Extract provided |
Many salons take special safety precautions during the procedure, like proper ventilation and wearing masks and gloves. However, constant exposure to chemicals during the treatment process could pose health concerns and cause both acute and long-term health problems for the stylists.
Health Risks of Exposure to Formaldehyde
Formaldehyde is a chemical that is present in many products as a preservative, embalming agent or a disinfectant. Formaldehyde can also modify our hair proteins, causing the hair to return to its original, smooth state. Formaldehyde is classified as a suspected human carcinogen, according to Agency and federal OSHA. It can cause acute and long-term health problems in sensitive persons, including breathing difficulties, nausea, and bloody noses. Formaldehyde levels of above 0.1 ppm in the air can irritate your nose, throat, and lungs. If formaldehyde levels go up, the symptoms will get worse. Longer-term risks of exposure to formaldehyde are found to be more troubling.
You can be exposed to formaldehyde by:
- Breathing it in through your nose or mouth
- Getting it on your skin
- Getting it in your eyes or mouth
- Heated on your head with high-temperature blow dryers and flat irons
- Being used on other customers in a saloon
Is there a Formaldehyde-Free Keratin Treatment?
There are many formaldehyde-free formulations that are now available due to raised awareness of the problem. As the battle heated up and public awareness grew, salons began offering “no-formaldehyde” and “low-formaldehyde” treatments. However, some hair-smoothing products listed as formaldehyde-free actually contain ingredients that break down into formaldehyde during the heat application with the irons. These formaldehyde-producing ingredients may be listed as formalin, formic aldehyde, methanol, methylene glycol, methylene oxide, paraform, oxomethane, and oxymethylene. Other products that claim to be formaldehyde-free were found, when tested by the US Occupational Safety and Health Administration (OSHA), to contain significant levels of formaldehyde. The low-formaldehyde products, while not as toxic as the original formulations, still carry health risks.
Alternatives to Keratin Straightening
If you want the smooth, frizz-free hair without potential side effects, there are some highly effective alternatives to chemical-based straightening treatments.
To get the quality, long lasting straightening and smoothing results you need to spend good money on very high quality, ceramic plated flat iron. Quality flat iron should go at least up to 400 degrees, as this is the temperature that really helps smooth the cuticle and infuse hair with intense shine. Other features to look for are tourmaline and ionic technology. These features mean that the product uses the negative ions to make the hair shiny, frizz free, and also dramatically cuts down straightening time.
Other options to get straighter, shinier, and more manageable hair is to do Botox hair treatment or chose to apply some of the gentle amino acid-based smoothing treatments. Some of these mild smoothing treatments you can do yourself or with a little help from your more experienced friend.
The following is the list of keratin treatments that are known to contain formaldehyde or formaldehyde donors.
PRODUCTS LISTED IN HEALTH CANADA ADVISORIES WITH LEVEL OF FORMALDEHYDE
PRODUCT/LEVEL OF FORMALDEHYDE
Brazilian Blowout Smoothing Solution by Brazilian Blowout 8.4 %
Brazilian Keratin Treatment by Marcia Teixeira 1.8 %
Keratin Complex Smoothing Therapy Treatment by Copomon (Coppola) 1.8 %
Global Keratin Taming System Strawberry by Global Keratin 3.0 %
Global Keratin Taming System with Juvexin Strawberry Resistant by Global Keratin 4.4 %
Pro-Collagen RX Keratin Treatment 2.8 %
IStraight Keratin (Advanced Keratin Treatment) by IBS Beauty 2.3 %
Brazilian Thermal Reconstruction by Cadiveu 7.0 %
Medical Disclaimer: This post is for informational purposes only, and should not be used as a replacement for expert medical advice.

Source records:
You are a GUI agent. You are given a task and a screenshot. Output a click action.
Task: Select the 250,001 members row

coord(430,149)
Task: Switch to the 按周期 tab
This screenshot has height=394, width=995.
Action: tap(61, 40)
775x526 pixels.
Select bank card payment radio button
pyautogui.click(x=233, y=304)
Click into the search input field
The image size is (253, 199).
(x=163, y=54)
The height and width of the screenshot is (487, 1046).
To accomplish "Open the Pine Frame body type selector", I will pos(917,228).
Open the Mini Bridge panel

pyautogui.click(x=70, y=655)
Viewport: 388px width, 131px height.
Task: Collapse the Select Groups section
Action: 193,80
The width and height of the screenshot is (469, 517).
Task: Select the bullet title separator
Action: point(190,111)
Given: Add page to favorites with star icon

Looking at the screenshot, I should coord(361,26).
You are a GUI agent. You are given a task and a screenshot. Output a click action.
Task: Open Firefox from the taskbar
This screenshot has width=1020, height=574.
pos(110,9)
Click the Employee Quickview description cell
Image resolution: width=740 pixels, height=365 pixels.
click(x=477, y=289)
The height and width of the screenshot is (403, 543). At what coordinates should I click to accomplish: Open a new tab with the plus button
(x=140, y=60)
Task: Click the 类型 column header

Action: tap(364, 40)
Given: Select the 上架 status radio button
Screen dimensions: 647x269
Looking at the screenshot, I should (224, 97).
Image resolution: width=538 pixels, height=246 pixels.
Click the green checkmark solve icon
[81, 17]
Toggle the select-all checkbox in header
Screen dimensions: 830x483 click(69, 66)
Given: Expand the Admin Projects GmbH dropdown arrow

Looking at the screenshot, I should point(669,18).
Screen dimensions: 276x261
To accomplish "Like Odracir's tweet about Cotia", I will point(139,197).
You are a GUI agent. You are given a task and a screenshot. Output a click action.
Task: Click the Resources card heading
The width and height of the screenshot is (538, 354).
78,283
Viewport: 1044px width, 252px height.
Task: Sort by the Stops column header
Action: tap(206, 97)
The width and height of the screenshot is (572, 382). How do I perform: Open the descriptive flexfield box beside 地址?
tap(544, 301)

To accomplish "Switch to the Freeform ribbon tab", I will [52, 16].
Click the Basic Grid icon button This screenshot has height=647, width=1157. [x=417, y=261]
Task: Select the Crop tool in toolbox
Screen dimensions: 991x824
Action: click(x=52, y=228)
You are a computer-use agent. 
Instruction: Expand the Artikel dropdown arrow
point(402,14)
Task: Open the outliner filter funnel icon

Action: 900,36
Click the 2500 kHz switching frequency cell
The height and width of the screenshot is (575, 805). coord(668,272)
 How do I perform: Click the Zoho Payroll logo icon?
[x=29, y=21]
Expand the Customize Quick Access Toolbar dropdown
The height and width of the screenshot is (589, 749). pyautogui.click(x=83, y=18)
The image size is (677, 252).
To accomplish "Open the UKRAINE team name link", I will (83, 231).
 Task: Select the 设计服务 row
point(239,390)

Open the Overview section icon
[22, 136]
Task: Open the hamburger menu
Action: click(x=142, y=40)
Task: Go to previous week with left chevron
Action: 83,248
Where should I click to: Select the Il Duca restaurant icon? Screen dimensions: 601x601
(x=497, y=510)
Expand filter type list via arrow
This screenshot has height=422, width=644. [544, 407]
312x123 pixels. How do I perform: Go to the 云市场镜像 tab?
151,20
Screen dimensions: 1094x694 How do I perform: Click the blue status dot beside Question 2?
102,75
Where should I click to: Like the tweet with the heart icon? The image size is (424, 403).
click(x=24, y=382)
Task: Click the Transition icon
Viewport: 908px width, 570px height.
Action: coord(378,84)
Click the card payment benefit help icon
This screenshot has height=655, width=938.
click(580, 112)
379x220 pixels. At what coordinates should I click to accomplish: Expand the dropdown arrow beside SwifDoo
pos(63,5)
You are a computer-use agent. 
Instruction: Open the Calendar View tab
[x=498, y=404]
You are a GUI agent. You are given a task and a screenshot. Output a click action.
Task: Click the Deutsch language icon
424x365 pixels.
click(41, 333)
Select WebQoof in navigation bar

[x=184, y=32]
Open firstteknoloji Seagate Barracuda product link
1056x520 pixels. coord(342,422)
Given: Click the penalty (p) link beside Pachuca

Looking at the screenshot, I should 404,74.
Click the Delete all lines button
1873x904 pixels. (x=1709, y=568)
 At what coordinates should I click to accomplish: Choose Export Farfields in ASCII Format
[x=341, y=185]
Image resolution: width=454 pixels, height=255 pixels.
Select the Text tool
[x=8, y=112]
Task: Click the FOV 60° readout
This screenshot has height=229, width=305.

Questions |
#1 In the keratin treatment text, above what airborne formaldehyde level can the nose, throat, and lungs become irritated?
#2 Name every ingredient listed in the keratin treatment text as one that breaks down into formaldehyde under heat.

Activity answers |
#1 Above 0.1 ppm.

#2 Formalin, formic aldehyde, methanol, methylene glycol, methylene oxide, paraform, oxomethane, oxymethylene